Comey also described the “really weird” Trump Tower meeting in which he briefed the president-elect on the contents of an unverified intelligence document compiled by former British spy Christopher Steele, including allegations that Trump had been in a Moscow hotel room in 2013 with urinating Russian prostitutes.
“I did not go into the business about people peeing on each other” in his briefing with Trump, Comey said. “I just wanted to get it done and get out of there.”
It was “unlikely” but “possible” that Russians had material with which to blackmail or otherwise compromise Trump, Comey said. “It is stunning, and I wish I wasn’t saying it, but it’s the truth.”
Comey spoke for the first time about his immediate family’s disappointment at Hillary Clinton’s loss.
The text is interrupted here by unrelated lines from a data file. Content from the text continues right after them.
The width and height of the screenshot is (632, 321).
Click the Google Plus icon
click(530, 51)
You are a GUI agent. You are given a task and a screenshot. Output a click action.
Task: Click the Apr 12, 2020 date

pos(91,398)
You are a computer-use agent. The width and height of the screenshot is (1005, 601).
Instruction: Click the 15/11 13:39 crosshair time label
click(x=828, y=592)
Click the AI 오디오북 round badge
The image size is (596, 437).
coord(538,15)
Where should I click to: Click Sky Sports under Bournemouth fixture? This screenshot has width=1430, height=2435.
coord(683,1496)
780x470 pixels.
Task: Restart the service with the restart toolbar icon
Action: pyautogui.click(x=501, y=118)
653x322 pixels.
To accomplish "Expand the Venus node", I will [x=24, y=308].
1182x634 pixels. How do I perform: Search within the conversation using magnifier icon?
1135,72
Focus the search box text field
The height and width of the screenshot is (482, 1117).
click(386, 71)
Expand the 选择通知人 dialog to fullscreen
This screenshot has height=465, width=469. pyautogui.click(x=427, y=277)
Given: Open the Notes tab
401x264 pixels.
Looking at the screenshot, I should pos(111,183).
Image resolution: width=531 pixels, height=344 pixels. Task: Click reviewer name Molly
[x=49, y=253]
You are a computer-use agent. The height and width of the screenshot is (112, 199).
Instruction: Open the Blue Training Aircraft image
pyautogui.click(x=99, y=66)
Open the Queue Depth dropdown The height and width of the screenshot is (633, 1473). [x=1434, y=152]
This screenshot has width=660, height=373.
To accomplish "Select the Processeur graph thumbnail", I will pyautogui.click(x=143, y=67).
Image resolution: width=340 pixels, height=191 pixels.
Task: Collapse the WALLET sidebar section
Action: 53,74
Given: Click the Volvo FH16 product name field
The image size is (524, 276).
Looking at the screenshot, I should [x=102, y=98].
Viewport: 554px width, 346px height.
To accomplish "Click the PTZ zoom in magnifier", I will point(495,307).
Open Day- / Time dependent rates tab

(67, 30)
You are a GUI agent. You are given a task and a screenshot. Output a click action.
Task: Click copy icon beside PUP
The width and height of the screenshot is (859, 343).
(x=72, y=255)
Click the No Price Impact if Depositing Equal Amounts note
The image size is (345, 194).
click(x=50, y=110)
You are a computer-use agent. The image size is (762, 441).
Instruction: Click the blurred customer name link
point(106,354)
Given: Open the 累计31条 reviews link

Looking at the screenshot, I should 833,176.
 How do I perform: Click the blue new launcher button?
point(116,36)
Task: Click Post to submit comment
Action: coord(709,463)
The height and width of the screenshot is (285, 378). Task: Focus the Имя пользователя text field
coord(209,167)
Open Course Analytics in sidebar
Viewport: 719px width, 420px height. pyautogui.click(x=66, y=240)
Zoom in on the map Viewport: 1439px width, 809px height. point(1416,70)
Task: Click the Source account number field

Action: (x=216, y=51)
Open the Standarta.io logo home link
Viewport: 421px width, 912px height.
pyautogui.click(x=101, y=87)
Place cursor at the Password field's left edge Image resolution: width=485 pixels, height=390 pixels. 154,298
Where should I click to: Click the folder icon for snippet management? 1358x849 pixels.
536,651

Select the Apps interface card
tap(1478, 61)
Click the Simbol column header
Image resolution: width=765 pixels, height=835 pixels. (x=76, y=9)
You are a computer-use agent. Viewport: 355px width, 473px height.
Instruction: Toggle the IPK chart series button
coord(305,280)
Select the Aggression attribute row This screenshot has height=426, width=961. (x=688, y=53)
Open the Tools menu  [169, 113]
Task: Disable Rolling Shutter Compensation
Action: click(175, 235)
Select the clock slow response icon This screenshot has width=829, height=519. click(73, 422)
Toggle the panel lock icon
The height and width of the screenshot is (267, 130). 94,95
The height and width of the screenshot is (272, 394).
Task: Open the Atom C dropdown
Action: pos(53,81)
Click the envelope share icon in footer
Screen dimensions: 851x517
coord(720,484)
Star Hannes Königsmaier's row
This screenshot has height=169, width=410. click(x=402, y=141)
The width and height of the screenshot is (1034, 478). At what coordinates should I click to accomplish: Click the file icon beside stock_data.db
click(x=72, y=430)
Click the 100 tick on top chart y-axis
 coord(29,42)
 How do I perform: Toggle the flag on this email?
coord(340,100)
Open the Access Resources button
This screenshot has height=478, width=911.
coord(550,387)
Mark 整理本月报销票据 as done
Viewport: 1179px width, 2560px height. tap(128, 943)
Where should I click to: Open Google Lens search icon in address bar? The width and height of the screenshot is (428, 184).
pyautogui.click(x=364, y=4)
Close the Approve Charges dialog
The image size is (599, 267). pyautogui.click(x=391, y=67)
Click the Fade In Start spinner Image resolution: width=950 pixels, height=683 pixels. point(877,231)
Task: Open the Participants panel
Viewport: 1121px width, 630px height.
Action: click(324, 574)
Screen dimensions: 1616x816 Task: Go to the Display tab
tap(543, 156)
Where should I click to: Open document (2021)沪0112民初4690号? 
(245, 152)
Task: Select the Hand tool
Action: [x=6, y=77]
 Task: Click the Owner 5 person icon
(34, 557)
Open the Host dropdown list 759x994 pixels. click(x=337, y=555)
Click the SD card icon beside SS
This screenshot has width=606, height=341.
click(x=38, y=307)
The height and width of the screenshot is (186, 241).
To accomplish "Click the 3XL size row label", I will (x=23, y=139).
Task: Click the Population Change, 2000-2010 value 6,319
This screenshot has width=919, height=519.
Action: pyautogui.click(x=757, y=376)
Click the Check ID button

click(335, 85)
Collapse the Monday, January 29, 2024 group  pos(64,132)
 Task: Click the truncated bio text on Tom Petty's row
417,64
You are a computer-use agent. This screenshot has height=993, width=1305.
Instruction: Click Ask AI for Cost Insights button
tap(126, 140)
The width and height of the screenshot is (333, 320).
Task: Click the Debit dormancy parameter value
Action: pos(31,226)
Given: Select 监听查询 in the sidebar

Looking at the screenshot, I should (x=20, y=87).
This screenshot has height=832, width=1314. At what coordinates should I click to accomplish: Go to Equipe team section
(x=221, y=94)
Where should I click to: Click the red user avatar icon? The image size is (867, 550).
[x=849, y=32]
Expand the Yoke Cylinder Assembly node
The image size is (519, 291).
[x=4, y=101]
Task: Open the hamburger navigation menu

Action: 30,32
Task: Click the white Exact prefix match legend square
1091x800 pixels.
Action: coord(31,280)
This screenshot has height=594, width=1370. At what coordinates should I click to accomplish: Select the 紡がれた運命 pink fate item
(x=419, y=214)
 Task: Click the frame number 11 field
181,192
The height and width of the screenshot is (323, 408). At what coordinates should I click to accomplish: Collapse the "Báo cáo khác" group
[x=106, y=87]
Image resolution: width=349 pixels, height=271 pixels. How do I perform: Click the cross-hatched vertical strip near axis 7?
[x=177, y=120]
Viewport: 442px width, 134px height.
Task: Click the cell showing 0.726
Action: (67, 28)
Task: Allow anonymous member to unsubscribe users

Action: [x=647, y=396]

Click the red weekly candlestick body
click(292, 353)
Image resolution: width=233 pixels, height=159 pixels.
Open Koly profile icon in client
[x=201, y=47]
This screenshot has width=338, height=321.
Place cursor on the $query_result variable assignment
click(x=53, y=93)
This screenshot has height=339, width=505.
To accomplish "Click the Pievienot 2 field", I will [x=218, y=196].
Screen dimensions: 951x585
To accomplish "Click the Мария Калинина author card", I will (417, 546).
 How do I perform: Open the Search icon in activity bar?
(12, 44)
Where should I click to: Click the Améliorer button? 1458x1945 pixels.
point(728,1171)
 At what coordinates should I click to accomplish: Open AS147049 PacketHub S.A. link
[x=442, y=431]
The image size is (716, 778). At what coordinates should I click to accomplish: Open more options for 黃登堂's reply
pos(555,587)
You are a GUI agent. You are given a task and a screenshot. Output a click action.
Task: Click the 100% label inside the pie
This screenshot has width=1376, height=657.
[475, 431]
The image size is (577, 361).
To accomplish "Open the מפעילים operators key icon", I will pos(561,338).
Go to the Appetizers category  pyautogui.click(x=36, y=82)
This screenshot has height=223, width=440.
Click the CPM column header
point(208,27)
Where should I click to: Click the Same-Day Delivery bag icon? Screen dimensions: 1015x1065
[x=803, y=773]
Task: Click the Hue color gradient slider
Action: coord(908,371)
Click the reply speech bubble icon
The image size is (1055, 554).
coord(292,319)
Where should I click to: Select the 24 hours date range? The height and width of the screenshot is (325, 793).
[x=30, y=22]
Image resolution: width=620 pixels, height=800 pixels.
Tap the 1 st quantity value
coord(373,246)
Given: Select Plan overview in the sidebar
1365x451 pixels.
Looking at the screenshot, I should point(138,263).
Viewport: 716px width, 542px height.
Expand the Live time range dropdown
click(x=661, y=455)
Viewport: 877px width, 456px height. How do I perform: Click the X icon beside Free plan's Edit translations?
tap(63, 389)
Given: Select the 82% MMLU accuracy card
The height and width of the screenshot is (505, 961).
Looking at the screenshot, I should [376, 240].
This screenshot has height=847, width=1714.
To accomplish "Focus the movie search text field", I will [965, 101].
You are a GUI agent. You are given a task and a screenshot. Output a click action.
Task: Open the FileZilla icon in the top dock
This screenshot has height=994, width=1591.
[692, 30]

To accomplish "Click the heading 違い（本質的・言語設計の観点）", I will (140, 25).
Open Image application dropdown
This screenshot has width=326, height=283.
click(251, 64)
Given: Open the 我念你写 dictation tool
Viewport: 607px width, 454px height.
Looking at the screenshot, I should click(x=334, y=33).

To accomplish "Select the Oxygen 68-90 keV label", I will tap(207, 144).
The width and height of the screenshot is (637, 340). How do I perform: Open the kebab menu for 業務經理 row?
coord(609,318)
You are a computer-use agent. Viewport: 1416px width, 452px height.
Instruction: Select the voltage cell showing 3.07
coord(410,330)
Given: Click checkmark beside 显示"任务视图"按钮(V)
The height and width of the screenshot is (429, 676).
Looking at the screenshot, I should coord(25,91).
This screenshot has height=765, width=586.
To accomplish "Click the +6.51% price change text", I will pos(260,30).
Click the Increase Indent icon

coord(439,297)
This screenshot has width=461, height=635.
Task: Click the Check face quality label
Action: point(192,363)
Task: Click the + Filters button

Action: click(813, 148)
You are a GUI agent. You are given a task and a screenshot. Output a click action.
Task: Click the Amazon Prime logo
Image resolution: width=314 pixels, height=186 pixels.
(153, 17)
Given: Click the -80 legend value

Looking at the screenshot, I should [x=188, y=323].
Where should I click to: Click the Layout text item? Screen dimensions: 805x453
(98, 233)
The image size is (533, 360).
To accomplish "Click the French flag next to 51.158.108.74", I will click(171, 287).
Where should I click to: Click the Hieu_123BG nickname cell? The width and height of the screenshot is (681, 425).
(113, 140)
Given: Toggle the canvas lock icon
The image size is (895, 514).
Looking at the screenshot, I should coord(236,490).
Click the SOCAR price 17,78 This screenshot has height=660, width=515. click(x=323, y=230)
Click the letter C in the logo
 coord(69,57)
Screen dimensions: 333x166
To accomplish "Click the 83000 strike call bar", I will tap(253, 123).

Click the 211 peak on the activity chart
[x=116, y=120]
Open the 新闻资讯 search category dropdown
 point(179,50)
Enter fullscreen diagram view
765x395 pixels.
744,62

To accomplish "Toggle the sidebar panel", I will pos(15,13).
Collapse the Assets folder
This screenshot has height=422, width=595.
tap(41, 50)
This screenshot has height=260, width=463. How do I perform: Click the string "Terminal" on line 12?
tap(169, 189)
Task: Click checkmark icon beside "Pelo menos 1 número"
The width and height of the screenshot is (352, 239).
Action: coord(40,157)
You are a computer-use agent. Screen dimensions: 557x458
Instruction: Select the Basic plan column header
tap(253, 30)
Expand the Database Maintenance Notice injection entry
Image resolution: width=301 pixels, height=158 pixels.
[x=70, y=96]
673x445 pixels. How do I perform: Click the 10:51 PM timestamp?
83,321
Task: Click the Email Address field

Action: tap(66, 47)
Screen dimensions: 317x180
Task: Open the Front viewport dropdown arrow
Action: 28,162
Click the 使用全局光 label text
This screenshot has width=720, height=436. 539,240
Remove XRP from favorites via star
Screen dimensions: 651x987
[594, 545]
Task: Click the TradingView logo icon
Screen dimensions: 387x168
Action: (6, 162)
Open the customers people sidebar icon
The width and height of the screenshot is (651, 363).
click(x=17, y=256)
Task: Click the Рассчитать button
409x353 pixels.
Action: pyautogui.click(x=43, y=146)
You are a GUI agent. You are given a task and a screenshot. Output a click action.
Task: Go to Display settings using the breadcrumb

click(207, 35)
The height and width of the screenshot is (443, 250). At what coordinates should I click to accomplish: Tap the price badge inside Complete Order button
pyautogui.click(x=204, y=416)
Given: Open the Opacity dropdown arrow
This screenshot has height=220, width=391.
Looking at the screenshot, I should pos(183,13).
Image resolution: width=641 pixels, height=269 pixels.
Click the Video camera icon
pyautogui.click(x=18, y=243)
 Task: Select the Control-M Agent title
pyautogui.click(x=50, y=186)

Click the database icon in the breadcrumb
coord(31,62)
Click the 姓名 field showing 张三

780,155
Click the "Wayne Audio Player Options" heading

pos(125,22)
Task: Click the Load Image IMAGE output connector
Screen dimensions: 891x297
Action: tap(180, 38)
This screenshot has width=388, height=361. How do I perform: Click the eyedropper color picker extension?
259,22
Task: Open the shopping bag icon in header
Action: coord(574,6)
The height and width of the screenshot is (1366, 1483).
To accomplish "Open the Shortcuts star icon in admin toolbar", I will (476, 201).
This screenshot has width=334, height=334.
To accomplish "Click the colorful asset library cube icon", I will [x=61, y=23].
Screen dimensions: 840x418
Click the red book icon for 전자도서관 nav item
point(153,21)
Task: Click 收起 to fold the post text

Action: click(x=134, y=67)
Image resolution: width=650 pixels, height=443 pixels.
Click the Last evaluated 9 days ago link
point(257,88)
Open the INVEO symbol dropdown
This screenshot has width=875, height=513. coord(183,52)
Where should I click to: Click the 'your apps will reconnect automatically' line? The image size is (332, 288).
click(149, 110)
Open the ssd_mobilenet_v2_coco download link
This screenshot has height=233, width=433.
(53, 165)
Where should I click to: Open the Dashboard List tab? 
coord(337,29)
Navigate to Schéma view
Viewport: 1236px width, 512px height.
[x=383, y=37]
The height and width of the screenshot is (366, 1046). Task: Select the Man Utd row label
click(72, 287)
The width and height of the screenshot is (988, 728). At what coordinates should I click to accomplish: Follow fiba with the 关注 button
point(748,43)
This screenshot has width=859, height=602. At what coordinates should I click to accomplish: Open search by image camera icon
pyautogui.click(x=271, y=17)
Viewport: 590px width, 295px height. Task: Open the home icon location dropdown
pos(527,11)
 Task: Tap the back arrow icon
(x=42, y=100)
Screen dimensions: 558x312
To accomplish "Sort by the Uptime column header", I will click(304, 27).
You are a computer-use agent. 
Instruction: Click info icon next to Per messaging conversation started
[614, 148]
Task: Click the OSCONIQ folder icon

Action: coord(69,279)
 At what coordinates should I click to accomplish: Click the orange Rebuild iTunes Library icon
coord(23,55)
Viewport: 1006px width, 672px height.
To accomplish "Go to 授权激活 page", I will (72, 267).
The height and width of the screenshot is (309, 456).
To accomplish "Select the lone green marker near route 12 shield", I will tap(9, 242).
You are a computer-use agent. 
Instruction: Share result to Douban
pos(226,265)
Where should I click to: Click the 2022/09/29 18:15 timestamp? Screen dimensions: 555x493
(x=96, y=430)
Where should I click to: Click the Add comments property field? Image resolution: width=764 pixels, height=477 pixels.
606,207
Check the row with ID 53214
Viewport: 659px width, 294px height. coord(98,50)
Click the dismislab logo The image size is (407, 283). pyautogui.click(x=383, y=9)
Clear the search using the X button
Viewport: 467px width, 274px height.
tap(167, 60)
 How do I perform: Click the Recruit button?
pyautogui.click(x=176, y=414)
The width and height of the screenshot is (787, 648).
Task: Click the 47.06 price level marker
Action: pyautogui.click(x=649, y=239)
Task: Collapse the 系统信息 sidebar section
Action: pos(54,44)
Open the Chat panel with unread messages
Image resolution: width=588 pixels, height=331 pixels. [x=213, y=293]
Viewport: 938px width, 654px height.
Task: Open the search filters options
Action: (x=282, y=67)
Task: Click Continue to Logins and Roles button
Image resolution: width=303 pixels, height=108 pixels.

He said his four daughters and his wife, Patrice Comey, all wanted Clinton to win, and as the ABC broadcast showed pictures of them protesting, Comey disclosed they attended the women’s march in Washington a day after Trump’s inauguration.
Comey responded to criticism by Clinton and others that he had cost her the election by making public a late-stage twist in an investigation of her emails.
After the election, Comey said, he felt “vaguely sick to my stomach, feeling beaten down. I felt that I was totally alone, that everybody hated me, and that there was no way out because it was the right thing to do.”
But Comey said he would make the same decision again, quoting verbatim from his book: “Down that path lies the death of the FBI as an independent force in American life.”
Comey described his intense discomfort at his first meeting with the president, at a reception for law enforcement officials at the White House two days after the election. Comey tried to camouflage himself in the drapery but was spotted by Trump and called across the room, video of which moment has been widely circulated.
Patrice Comey called the look on his face in the video “Jim’s Oh Shit face,” Comey said.
Trump made his pitch “after the salad but before the shrimp scampi,” Comey said. The former FBI director said – not wanting to give the president any signals and realizing the gravity of the moment – that he thought to himself: “don’t you dare move.”
Comey dismissed Trump’s denial of a different scene, in which Comey said Trump told him to “let go” of an investigation of former national security adviser Michael Flynn.
“The president says he didn’t say that,” Stephanopoulos said. “What am I gonna do? He did,” Comey replied with a shrug.
Brisk pre-sales for the book, and the ambitious national tour Comey has planned beginning in New York City on Tuesday, have prompted criticism about the amount of money Comey seems to be making as he settles scores with the president.
Yet Comey’s career as a government prosecutor speaks to the seriousness of his commitment to the public good, and whatever other motivations he may have for going in front of the cameras, Comey clearly sees Trump as a threat to the country and sees himself as capable of defending it.
Comey described his reaction to finding out on TV, during a trip to California, that he had been fired less than halfway through his 10-year term.
“That’s crazy,” Comey remembered thinking. “How could that be?” Then Comey got on the FBI plane for the long flight back to Washington.
“I drank red wine from a paper coffee cup and just looked out at the lights of the country I love so much as we flew home.”
The White House did not reply to a query about whether Trump planned to watch the Comey interview, which was taped earlier in the week. Trump did not tweet during the broadcast.